● Task statement
Only the number is wanted: count the lines in the data with "picker" in them.
Given records: Begin
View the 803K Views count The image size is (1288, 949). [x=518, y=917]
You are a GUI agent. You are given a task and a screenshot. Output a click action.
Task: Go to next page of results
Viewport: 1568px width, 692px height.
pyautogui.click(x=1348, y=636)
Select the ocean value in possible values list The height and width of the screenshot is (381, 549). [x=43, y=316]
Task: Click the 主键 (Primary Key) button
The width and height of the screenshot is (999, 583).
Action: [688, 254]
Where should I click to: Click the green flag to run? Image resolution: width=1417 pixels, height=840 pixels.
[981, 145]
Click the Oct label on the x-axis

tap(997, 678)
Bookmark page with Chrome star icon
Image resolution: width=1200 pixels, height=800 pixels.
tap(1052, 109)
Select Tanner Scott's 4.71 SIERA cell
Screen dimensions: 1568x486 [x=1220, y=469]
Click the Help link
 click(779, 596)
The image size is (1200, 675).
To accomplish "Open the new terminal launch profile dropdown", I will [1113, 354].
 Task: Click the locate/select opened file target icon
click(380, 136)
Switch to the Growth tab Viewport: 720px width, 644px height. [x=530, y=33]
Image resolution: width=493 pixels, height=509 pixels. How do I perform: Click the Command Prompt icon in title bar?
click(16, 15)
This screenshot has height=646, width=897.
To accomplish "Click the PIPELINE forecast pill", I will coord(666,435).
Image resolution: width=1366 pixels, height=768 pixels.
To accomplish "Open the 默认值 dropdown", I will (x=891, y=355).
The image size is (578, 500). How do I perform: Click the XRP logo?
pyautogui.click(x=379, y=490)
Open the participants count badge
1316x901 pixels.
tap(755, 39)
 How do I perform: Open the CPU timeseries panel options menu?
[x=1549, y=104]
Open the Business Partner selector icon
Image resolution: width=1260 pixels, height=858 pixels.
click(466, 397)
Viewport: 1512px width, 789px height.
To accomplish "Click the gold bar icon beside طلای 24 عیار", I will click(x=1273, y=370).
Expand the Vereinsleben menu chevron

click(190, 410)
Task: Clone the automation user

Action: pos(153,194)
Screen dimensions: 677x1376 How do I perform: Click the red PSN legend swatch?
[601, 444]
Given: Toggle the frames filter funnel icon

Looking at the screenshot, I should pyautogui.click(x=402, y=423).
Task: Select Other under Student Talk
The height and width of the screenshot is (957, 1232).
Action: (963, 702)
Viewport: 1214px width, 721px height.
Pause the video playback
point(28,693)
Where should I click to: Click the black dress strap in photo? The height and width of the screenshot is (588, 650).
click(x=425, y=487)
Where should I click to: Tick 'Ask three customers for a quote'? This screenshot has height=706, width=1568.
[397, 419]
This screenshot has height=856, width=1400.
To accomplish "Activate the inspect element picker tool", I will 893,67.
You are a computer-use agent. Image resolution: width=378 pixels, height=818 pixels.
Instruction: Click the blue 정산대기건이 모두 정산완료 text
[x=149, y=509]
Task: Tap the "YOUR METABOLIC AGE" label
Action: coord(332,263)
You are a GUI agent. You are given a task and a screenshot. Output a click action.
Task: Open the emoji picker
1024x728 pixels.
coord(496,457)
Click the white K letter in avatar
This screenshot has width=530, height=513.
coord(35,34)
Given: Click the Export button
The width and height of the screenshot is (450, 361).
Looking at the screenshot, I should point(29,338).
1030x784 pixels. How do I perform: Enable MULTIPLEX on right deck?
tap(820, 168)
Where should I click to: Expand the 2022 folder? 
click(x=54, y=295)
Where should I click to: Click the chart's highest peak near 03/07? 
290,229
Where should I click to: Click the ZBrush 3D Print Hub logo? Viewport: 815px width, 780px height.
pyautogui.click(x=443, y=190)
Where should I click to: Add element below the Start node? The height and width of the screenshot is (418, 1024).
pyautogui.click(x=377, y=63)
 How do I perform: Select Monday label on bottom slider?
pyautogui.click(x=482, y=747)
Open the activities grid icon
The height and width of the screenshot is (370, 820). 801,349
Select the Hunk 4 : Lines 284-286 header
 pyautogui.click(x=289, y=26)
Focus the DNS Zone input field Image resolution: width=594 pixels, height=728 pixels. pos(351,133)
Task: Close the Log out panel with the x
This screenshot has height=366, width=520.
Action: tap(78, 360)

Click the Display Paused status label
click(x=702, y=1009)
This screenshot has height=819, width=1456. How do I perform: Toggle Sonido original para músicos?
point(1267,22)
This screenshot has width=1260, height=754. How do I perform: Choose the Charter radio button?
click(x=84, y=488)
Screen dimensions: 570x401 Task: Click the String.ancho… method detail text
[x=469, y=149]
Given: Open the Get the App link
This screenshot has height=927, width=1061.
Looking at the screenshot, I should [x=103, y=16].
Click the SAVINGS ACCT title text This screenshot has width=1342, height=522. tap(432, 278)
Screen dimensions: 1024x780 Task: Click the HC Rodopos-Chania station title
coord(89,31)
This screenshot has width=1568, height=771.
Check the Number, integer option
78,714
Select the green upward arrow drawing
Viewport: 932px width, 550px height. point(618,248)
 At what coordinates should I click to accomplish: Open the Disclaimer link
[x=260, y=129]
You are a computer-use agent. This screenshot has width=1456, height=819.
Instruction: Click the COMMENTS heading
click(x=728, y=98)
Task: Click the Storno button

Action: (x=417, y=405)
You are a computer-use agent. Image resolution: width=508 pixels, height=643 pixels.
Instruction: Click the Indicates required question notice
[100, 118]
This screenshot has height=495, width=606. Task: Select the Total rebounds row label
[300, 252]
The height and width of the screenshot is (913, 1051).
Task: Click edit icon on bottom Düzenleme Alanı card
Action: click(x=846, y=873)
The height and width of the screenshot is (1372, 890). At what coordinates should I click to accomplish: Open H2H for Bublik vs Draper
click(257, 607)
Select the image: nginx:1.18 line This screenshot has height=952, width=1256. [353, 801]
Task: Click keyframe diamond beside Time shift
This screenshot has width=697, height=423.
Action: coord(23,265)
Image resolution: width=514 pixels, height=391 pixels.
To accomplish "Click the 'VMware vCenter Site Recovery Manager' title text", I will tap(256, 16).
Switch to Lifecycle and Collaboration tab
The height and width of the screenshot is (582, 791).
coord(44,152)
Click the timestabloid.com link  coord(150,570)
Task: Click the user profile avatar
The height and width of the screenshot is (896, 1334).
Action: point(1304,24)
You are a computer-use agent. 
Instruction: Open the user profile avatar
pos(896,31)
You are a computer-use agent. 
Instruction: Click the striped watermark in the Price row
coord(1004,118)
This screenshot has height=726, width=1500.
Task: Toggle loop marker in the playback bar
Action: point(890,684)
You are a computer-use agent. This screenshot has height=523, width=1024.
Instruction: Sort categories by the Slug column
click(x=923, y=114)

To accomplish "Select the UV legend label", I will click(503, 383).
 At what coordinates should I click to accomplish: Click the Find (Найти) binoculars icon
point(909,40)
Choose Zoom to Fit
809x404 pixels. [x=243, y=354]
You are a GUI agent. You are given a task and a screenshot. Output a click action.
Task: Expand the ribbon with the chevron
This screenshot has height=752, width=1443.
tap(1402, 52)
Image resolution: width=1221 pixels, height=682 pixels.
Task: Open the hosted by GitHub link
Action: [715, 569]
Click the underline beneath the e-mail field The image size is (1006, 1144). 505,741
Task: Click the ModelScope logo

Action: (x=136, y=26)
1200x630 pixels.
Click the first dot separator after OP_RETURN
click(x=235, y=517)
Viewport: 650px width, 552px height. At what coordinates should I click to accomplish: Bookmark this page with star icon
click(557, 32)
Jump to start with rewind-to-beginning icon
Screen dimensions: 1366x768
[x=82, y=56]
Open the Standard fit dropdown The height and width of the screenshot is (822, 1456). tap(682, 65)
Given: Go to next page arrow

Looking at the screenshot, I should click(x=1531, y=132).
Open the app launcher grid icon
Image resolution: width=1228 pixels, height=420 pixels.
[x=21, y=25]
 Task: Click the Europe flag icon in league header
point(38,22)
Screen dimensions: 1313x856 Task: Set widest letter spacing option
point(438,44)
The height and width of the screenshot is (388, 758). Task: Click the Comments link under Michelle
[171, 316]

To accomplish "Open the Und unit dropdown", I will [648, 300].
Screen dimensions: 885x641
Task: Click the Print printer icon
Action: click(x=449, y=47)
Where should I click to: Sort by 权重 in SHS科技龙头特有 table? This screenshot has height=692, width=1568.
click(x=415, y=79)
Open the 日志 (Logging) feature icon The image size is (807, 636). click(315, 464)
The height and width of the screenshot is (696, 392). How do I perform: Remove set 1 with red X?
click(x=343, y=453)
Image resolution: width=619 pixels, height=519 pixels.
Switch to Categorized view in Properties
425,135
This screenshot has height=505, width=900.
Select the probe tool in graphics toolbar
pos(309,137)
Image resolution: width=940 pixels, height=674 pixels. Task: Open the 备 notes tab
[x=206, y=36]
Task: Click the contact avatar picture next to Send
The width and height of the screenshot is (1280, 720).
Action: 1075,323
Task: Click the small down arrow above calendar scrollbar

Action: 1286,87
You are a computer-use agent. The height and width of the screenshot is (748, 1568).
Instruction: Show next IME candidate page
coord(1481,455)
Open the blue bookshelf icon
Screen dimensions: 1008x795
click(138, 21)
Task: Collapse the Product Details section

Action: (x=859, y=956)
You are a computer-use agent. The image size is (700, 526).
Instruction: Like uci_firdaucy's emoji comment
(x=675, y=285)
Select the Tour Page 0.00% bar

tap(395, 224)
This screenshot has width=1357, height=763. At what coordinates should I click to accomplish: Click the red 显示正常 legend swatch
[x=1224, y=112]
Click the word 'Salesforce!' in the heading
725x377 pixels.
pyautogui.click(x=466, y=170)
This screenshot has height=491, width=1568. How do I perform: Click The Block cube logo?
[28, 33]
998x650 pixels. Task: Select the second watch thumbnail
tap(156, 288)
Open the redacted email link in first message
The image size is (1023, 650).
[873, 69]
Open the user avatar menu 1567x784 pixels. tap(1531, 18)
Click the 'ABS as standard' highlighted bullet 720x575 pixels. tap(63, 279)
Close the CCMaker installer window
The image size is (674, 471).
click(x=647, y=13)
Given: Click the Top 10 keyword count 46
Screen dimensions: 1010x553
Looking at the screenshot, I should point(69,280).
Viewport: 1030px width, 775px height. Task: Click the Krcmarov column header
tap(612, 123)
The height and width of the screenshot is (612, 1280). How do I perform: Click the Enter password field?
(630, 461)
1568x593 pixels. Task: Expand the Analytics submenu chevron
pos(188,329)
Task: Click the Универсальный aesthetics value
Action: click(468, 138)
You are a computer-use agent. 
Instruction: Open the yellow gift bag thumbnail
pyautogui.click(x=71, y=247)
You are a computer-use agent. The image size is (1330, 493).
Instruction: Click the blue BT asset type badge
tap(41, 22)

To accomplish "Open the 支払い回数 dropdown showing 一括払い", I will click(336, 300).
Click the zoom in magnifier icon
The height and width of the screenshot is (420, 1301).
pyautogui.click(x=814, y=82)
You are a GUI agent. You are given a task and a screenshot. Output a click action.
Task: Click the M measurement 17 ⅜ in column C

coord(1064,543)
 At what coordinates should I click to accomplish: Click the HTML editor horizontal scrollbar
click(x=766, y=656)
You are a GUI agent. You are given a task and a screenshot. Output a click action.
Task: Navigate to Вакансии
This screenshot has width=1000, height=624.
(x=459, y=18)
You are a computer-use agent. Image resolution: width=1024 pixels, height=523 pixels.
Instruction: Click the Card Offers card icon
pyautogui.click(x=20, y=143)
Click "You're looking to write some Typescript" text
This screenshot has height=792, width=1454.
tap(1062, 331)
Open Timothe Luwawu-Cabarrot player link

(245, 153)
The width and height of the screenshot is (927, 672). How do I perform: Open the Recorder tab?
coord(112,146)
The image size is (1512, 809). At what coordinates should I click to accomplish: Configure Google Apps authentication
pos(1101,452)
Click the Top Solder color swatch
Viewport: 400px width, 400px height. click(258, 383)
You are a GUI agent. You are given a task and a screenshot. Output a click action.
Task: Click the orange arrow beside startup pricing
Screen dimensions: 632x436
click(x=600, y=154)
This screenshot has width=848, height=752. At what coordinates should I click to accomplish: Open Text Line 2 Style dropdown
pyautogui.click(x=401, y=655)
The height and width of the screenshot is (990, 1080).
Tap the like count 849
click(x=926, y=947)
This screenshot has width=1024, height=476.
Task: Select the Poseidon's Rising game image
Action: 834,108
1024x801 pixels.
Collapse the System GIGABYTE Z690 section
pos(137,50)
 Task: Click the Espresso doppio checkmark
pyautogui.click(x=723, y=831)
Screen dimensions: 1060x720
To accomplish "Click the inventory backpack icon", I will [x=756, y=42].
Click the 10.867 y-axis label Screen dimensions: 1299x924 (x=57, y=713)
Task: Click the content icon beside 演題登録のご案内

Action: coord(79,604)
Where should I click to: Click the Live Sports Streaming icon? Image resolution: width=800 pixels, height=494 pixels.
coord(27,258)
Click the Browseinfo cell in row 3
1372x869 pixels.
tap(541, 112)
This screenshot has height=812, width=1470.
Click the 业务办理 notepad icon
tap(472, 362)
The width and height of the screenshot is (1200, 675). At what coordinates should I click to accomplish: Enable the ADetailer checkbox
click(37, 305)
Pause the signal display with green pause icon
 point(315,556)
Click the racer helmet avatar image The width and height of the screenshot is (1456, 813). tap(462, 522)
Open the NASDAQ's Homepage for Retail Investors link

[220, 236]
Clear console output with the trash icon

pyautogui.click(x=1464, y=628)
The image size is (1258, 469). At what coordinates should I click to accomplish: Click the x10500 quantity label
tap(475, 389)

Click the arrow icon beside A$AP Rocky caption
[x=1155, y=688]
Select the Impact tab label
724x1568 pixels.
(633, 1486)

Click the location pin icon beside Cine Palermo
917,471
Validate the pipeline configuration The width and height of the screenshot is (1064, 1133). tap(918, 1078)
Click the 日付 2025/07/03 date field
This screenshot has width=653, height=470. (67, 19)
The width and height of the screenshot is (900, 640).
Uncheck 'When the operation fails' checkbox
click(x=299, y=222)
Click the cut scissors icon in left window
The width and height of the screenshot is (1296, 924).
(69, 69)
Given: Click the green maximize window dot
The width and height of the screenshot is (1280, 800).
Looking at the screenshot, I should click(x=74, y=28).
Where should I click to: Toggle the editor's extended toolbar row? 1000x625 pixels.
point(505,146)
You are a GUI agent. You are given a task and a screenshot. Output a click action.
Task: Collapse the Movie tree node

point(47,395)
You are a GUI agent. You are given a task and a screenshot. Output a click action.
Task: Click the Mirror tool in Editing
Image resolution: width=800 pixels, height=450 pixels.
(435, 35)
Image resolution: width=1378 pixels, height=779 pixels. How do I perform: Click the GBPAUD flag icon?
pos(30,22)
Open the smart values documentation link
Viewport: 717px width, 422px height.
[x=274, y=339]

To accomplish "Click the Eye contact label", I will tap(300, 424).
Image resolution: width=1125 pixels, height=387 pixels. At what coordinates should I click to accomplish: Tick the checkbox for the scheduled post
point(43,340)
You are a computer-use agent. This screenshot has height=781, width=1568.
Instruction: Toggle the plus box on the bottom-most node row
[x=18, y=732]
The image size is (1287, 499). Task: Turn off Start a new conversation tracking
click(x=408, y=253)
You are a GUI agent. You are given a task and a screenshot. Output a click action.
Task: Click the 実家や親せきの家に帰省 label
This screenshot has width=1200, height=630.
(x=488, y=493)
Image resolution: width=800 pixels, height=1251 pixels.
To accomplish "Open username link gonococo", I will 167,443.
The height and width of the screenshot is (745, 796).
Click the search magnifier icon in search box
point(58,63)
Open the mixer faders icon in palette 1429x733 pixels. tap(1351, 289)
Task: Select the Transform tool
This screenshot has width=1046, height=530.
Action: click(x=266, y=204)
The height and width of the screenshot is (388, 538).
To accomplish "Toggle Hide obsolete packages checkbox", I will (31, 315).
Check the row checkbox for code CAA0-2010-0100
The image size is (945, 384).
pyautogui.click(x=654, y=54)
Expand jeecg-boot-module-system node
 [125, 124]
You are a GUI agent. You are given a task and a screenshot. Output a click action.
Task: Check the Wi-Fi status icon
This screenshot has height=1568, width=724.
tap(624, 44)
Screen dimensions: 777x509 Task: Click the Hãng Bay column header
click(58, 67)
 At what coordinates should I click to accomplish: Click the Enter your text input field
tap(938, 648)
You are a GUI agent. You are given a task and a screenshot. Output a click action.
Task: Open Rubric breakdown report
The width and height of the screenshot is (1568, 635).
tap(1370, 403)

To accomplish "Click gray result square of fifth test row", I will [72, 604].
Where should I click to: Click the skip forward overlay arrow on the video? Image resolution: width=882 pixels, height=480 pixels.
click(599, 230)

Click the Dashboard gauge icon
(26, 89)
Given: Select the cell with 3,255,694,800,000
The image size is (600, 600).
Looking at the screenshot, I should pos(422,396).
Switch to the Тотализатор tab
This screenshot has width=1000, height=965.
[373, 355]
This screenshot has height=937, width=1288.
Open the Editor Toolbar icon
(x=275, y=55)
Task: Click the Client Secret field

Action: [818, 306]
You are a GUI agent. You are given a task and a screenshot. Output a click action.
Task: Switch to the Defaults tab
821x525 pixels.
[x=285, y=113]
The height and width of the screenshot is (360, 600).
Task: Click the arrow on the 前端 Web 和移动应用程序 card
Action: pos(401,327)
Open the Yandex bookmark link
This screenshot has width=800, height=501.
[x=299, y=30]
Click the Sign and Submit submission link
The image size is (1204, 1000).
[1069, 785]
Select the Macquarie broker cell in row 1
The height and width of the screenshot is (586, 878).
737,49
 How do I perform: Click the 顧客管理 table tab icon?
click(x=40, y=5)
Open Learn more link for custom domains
Given records: End
● Answer box
2